You can have excellent outcomes with either. Intralase costs more because a second and very costly Yag laser is needed, but it allows a lower-vacuum force on the globe during flap cutting, which interferes less with perfusion. The time on application is short with the higher-force microkeratome fixation ring and it has not been thought to be significant as to its effect on ocular perfusion, but nonetheless, the difference is there. Probably more significant is the ability to create very uniform and thinner flaps with the Intralase (femtosecond YAG laser--IR wavelength) than with a microkeratome which allows for a thicker stromal bed from which to perform the stromal ablation (done with the excimer laser, UV wavelength).
In cases where the planned correction requires ablations that approach the limits of requirements for thickness of remaining corneal stroma (something you need to retain structural stability of the cornea and to avoid irregular astigmatism and poor post-operative vision), many experienced refractive surgeons choose not to cut a corneal flap at all and to ablate from the front surface as in PRK. This requires consideration of particular ablation patterns to use, choice of combinatons of ablation patterns and even selection of one make of excimer laser over another for that particular case depending on the laser's particular beam profile and performance at the treatment margins, considerations beyond this discussion.)

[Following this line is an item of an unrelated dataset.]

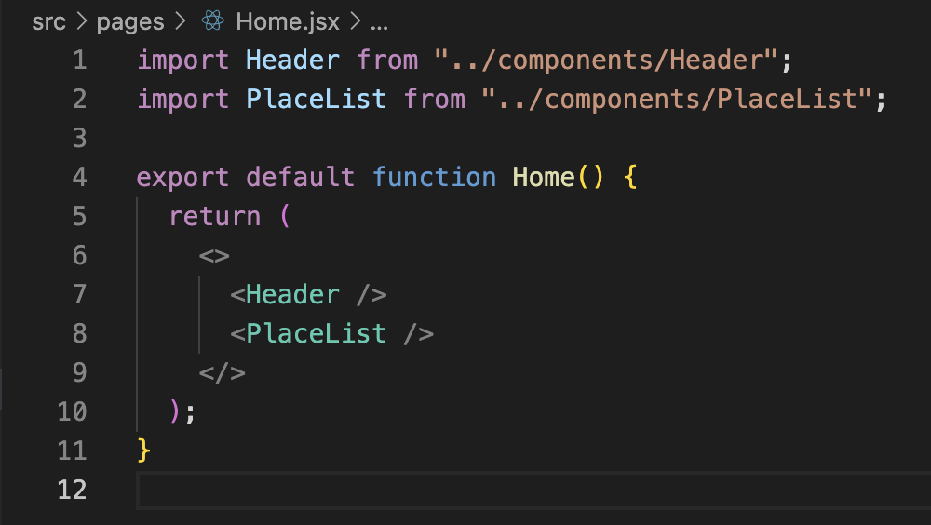Select the Home.jsx breadcrumb item
The width and height of the screenshot is (931, 525).
[288, 22]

The flap design of the Intralase allows for something of a beveled or vertical "ship's hatch door fit" which theoretically limits any tendency to have the cut flap wander side to side post-op, whereas a shelved cut from a microkeratome does not afford this incisional architecture.
That all said, excellent outcomes can be had with either. 99% of the quality of laser refractive surgery outcomes are determined before anyone sets foot in the laser room.